Но над столицей витали вражда и ненависть. В Кремле и Китай-городе конные и пешие роты наемников стояли в полной боевой готовности с оружием в руках. Бояре и столичная знать лишились поддержки народа и видели в наемном воинстве главную опору.

К марту 1611 года недовольный столичный люд не сомневался более в том, что боярское правительство доживает свои последние дни. Со всех сторон к Москве двигались отряды земского ополчения. Москвичи деятельно готовили восстание в самой столице. Они незаметно стягивали в город воинские силы, доставляли вооружение.

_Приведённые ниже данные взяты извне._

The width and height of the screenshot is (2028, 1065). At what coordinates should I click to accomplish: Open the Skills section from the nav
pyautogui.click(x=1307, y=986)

Боярское правительство издало указ об изъятии у москвичей оружия. Гонсевский помог претворить этот указ в жизнь. Его солдаты отбирали у посадских людей не только пищали и сабли, но и топоры и ножи. Тех, кто нарушал запрет, ждала смертная казнь. На городских заставах стража тщательно обыскивала обозы.

С утра 19 марта Мстиславский, Салтыков и Гонсевский стали готовить внутренние крепости к боевым действиям. Солдаты свозили отовсюду орудия и устанавливали их на стенах Кремля и Китай-города. Один из ротмистров, руководивший установкой пушек возле Водяных ворот, распорядился привлечь к работам извозчиков, наблюдавших за солдатами издали. Извозчики отказались помогать солдатам. Началась драка. Много русских было убито на месте.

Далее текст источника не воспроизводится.